INFORMATION PROVIDED: Begin

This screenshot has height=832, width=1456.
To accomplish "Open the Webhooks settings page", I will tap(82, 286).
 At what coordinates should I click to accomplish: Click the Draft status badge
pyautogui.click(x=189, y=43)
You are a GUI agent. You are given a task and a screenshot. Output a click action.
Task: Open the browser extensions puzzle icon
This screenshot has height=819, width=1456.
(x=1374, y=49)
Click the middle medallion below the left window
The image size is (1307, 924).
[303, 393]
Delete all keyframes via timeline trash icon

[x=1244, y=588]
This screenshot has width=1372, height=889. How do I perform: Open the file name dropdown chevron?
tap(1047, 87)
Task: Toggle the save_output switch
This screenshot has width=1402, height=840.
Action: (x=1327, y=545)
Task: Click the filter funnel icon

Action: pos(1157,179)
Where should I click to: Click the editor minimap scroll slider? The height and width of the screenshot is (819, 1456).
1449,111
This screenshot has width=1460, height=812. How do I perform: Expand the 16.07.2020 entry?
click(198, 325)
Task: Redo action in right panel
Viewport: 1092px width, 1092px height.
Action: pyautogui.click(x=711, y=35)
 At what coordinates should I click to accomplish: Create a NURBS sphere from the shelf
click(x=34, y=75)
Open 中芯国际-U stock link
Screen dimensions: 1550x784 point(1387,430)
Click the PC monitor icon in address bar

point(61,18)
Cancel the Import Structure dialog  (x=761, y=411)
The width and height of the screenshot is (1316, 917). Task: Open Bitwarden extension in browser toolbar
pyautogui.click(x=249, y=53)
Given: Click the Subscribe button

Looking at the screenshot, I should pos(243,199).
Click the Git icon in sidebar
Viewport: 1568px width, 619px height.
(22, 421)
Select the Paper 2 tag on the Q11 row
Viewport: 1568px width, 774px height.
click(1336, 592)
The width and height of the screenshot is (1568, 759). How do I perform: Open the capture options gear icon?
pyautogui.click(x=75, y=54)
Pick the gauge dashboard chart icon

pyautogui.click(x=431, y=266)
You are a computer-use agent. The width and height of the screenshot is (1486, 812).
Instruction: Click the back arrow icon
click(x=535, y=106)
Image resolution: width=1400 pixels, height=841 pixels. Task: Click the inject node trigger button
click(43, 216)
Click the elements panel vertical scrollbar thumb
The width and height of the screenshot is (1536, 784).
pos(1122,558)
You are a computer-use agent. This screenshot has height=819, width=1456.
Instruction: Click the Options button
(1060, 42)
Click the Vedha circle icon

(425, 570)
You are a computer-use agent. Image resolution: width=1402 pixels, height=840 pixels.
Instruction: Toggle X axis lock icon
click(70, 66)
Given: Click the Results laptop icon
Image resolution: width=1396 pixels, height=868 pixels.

INFORMATION PROVIDED: End

## WORK REQUIRED:
List each line of the records that holds the string "computer".

## SOLUTION TO THIS PROBLEM:
You are a computer-use agent. The width and height of the screenshot is (1486, 812).
You are a computer-use agent. This screenshot has height=819, width=1456.
You are a computer-use agent. Image resolution: width=1402 pixels, height=840 pixels.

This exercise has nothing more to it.